A copper chimney cap is a great way to add both value and protection to your home by keeping your chimney safe from outside elements while adding a unique and decorative look to an otherwise boring chimney.
Chimney caps are generally constructed out of aluminum, galvanized metal, stainless steel or copper.
Although aluminum and galvanized metal will work, using stainless steel or copper will last a lot longer and require little to no maintenance.
Since installing a cap on top of your chimney can be a little tricky depending on your roofline and outside weather, it's best to install a quality cap right from the start and skip anything made out of a galvanized material.
Although a galvanized cap will last for many years, eventually the cap will start to rust, limiting the performance of the cap and causing unsightly rust stains to drip down the side of your chimney chase.
So, at a minimum you should install a stainless steel chimney cap that won't rust, or if you would like a high quality cap that won't rust and adds beauty to your home, use copper. Since the price of copper has increased over the years, copper is the most expensive metal for a chimney cap, but it has a decorative quality that's hard to beat.
Chimney caps serve a couple of important functions.

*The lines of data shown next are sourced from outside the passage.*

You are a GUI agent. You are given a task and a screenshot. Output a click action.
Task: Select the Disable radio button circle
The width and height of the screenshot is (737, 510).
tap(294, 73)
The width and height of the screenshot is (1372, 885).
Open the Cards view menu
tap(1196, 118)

First, they prevent unwanted moisture such as rain and snow from entering the top of your chimney.
This moisture can eat away at the mortar joints inside the flue potentially causing a crack to form. Once a cracks forms inside your flue, hot gasses and potential flames have a direct route from the flue into your home. The moisture can also run down the flue and cause the damper to rust, leading to expensive repairs.

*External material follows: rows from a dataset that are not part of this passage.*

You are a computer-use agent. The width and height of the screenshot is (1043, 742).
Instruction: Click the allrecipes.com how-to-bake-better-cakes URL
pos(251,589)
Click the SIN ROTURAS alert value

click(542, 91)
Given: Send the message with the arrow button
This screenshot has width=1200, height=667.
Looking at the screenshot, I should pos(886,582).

Second, a cap installed with a screen will prevent leaves, twigs and animals from entering your chimney. Birds, raccoons, squirrels and other animals can enter an unprotected chimney and build a nest inside the flue. Since there is no escape, the animals will die causing a blockage in your chimney and a horrible smell inside your home.
Finally, the screen around the cap also serves as a spark arrester, preventing dangerous sparks and burning embers from rising up the chimney and landing on your roof or nearby combustable materials. Depending on where you live, a chimney cap with a spark arrester may be required for code.

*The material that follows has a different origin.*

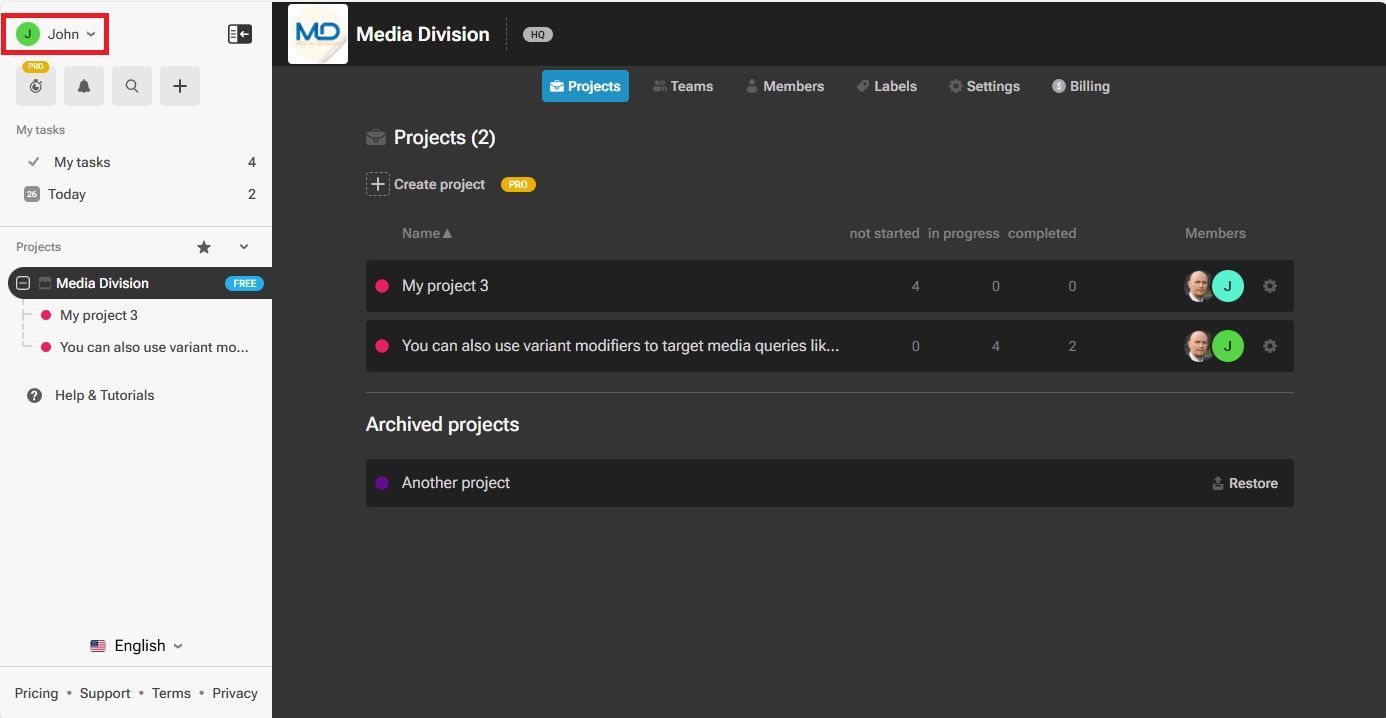Switch to the Teams tab
This screenshot has height=718, width=1386.
point(684,86)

Don't forget, chimney caps are not just for fireplaces. The flue from your furnace is also in need of protection.
When shopping for a copper chimney cap, you'll need to know the size of your flue and whether or not you have a single flue, or multiple flues.
For example, if you have a fireplace along with your furnace, chances are you have 2 flues and will need a cap that can accommodate multiple flues.
If you simply have a furnace a single flue cap is probably sufficient.
Once you know how many flues and the size, simply pick out a cover that fits your setup.
Look for a cover that has 3/4'' openings for the spark arrester. The 3/4'' opening is sufficient to keep out animals and debris, but it limits the possibility of ice or creosote to form on the screen and plug it up.
Depending on your budget and the overall look you're trying to achieve, a copper chimney cap can be a great addition to your home. They offer a unique look that not only looks nice, but it's an important safety precaution for every home.